Improving DNN Inference Throughput Using Practical, Per-Input Compute Adaptation

Picture of Yinwei Dai
Yinwei Dai
Picture of Rui Pan
Rui Pan
Picture of Swapnil Gandhi
Swapnil Gandhi
Picture of Ravi Netravali
Ravi Netravali
Published at ACM SOSP 2024

Abstract

Machine learning inference platforms continue to face high request rates and strict latency constraints. Existing solutions largely focus on compressing models to substantially lower compute costs (and time) with mild accuracy degradations. This paper explores an alternate (but complementary) technique that trades off accuracy and resource costs on a per- input granularity: early exit models, which selectively allow certain inputs to exit a model from an intermediate layer. Though intuitive, early exits face fundamental deployment challenges, largely owing to the effects that exiting inputs have on batch size (and resource utilization) throughout model execution.

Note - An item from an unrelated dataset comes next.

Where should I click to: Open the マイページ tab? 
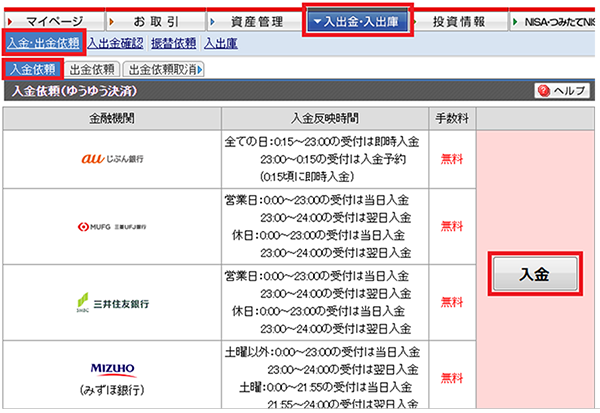[50, 21]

We present 𝐸3, the first system that makes early exit models practical for realistic inference deployments. Our key insight is to split and replicate blocks of layers in models in a manner that maintains a constant batch size throughout execution, all the while accounting for resource requirements and communication overheads. Evaluations with NLP and vision models show that 𝐸3 can deliver up to 1.74× improvement in goodput (for a fixed cost) or 1.78× reduction in cost (for a fixed goodput). Additionally, 𝐸3’s goodput wins generalize to autoregressive LLMs (2.8-3.8×) and compressed models (1.67×).